### Given passage
········
The Kentucky Medical Association (KMA) has had a long-standing presence in Frankfort, but member participation had trailed off over the years prior to the Focus Forward initiative. And physicians were also leery of the political process.
“Advocacy had to be a focus for the organization,” said Fred Williams, MD, who led the Focus Forward initiative. “But we had to focus our advocacy for it to work better.”
The group recommended prioritizing KMA advocacy goals each year. But its definition of advocacy was broader than just political advocacy. It also included public health and community relations.
The Focus Forward group developed a formula for leadership to use in choosing advocacy priorities. KMA’s Executive Vice President Patrick Padgett said the formula works well. “Our leadership looks at specific things to determine what the organization’s priorities will be, and that allows us to direct our resources on the issues they choose.”
Another big lift to KMA’s advocacy efforts came with the election of State Senator Ralph Alvarado, MD, who had served on the KMA Board of Trustees. “After he was elected, Senator Alvarado came to us and asked about our priorities,” Padgett said. “We gave him a short list and he went to work.”
········
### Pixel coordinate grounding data
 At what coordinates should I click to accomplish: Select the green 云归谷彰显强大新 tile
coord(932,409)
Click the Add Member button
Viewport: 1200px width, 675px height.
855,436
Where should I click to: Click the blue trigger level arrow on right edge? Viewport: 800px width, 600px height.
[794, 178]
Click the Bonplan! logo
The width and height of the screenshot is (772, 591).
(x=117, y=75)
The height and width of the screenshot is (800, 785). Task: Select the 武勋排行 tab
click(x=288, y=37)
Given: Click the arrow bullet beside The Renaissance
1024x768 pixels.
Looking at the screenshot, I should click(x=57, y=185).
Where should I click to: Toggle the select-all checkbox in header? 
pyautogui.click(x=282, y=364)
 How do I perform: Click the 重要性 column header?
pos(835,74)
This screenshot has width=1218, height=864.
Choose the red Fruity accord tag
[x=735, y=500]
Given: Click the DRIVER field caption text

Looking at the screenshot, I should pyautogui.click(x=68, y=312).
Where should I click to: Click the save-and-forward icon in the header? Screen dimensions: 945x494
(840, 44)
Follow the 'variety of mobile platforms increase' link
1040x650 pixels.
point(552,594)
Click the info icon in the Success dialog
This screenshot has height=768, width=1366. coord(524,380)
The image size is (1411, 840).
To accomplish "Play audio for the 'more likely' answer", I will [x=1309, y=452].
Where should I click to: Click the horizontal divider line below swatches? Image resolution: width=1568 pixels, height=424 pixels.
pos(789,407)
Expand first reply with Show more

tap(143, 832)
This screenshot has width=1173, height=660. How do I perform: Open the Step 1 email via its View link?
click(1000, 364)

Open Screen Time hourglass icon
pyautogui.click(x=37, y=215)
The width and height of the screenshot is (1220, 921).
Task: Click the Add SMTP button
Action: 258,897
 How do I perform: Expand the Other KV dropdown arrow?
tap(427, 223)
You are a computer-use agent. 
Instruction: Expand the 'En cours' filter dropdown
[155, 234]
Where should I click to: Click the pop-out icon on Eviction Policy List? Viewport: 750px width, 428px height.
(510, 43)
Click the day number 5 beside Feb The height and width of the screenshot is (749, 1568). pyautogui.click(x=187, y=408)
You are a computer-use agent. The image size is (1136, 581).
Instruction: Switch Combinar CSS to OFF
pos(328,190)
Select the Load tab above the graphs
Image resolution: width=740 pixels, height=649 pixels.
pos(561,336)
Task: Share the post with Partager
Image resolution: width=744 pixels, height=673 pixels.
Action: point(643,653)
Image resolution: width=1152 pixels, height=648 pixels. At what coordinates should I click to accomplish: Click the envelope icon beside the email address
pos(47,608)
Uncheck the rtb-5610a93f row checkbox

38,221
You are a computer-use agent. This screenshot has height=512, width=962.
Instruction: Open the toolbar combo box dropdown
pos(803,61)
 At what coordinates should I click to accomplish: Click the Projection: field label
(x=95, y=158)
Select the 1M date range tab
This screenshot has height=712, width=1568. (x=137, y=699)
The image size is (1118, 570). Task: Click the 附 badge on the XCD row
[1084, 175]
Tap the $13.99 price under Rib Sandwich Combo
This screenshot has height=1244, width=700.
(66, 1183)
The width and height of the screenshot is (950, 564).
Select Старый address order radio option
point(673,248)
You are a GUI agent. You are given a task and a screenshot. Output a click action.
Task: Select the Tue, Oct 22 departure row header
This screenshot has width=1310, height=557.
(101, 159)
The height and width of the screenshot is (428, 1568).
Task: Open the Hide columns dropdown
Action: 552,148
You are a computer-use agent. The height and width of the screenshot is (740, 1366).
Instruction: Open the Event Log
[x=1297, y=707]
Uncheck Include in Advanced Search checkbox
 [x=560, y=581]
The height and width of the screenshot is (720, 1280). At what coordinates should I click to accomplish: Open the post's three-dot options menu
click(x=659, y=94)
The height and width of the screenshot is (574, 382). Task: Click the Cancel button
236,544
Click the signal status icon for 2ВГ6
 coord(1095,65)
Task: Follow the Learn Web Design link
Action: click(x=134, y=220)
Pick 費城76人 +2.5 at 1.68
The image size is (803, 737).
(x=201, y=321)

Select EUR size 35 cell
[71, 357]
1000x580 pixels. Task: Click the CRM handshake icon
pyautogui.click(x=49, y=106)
········
Continue the passage on the Kentucky Medical Association's advocacy from its last sentence. The data plays no part in what you are asked to do.

One of the goals, both legislatively and from a public health perspective, was addressing the issue of smoking, which continues to be a major health concern in Kentucky. Rather than use resources on a number of issues, KMA focused on smoking cessation through the development of a statewide campaign called “Commit to Quit.”
It was during that campaign that members began to tell stories about the lack of coverage and support from insurers on smoking cessation. Once KMA conducted some research, Alvarado and others sponsored legislation to address the problems, and in 2017 Senate Bill 89 was passed and signed into law in Kentucky.
“That law shows physicians and their professional organization at its best,” said Alvarado. “We did something that we hope will have a major impact on the health of Kentuckians, which is what I wanted to do when I got elected.”